Thursday, 6 January 2011

ADB Helps Cambodia Revive "Lost Habit" Of Reading

via CAAI

PHNOM PENH, Jan 5 (Bernama) -- The Asian Development Bank (ADB) has opened Public Information Centers in three universities in Cambodia to provide a range of knowledge resources for Cambodian people and contribute to the development of human resources in the provinces, said a press release of the ADB on Wednesday.

The Public Information Centers are part of a joint ADB/World Bank project, which the ADB officially inaugurated in late December 2010, reports China's Xinhua news agency.

According to the ADB, the three Public Information Centers are located in Kampong Cham's Western University, Siem Reap's Southeast Asia University and Preah Sihanouk's University of Management and Economics.

Each center is equipped with computers, printers, and Internet connections, and stocked with thousands of books in English and Khmer on various development issues in Cambodia and across the globe, including economic theory and statistics, social development and information on projects and other activities of development partners.

The ADB plans to open the fourth joint Public Information Center in Battambang province in early 2011, the release said.

"The Public Information Centers serve as dedicated resource hubs for knowledge sharing with the public, including students, researchers, staff from civil society organizations and government officials," Putu Kamayana, ADB Country Director, was quoted as saying.

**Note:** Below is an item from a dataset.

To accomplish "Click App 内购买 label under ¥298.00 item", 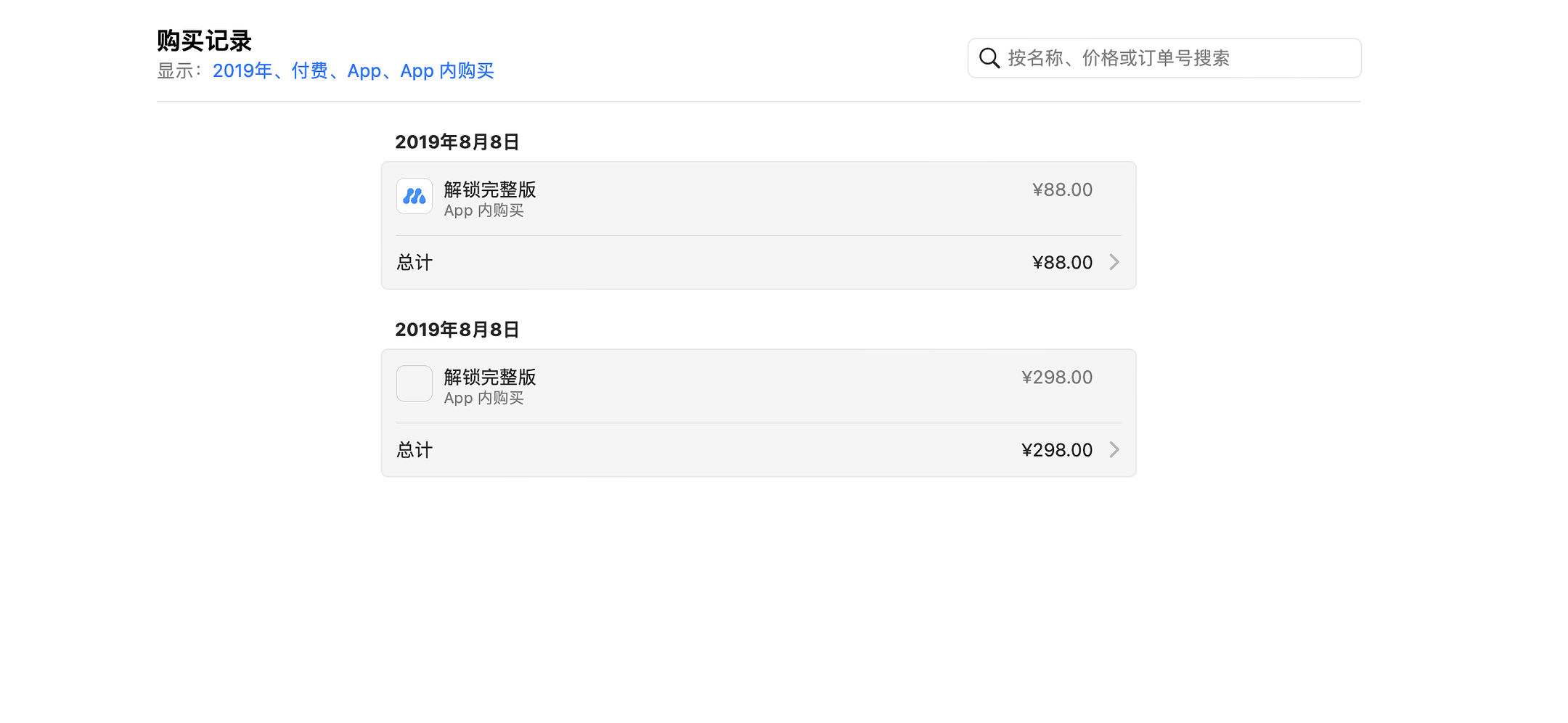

"They provide a gateway to deepen Cambodians' knowledge on development issues, and at the same time, it will help develop human resources at the provincial level," Kamayana added.

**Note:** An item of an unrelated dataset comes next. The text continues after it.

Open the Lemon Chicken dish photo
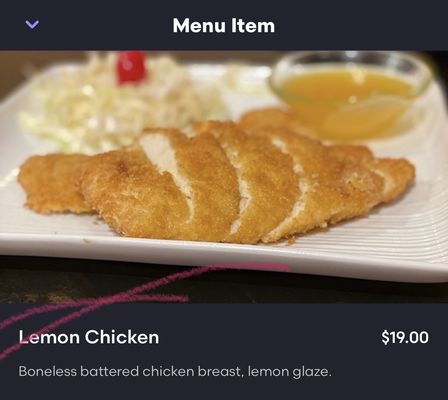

Despite increasing literacy rates and standard of living, the habit of reading is lost in Cambodian society since the turbulent Khmer Rouge era when books became an unnecessary part of peoples' lives.

Kamayana believes that the Public Information Centers, which contain a range of updated versions of books and access to Internet resources, will stimulate the new generation to become increasingly interested in reading.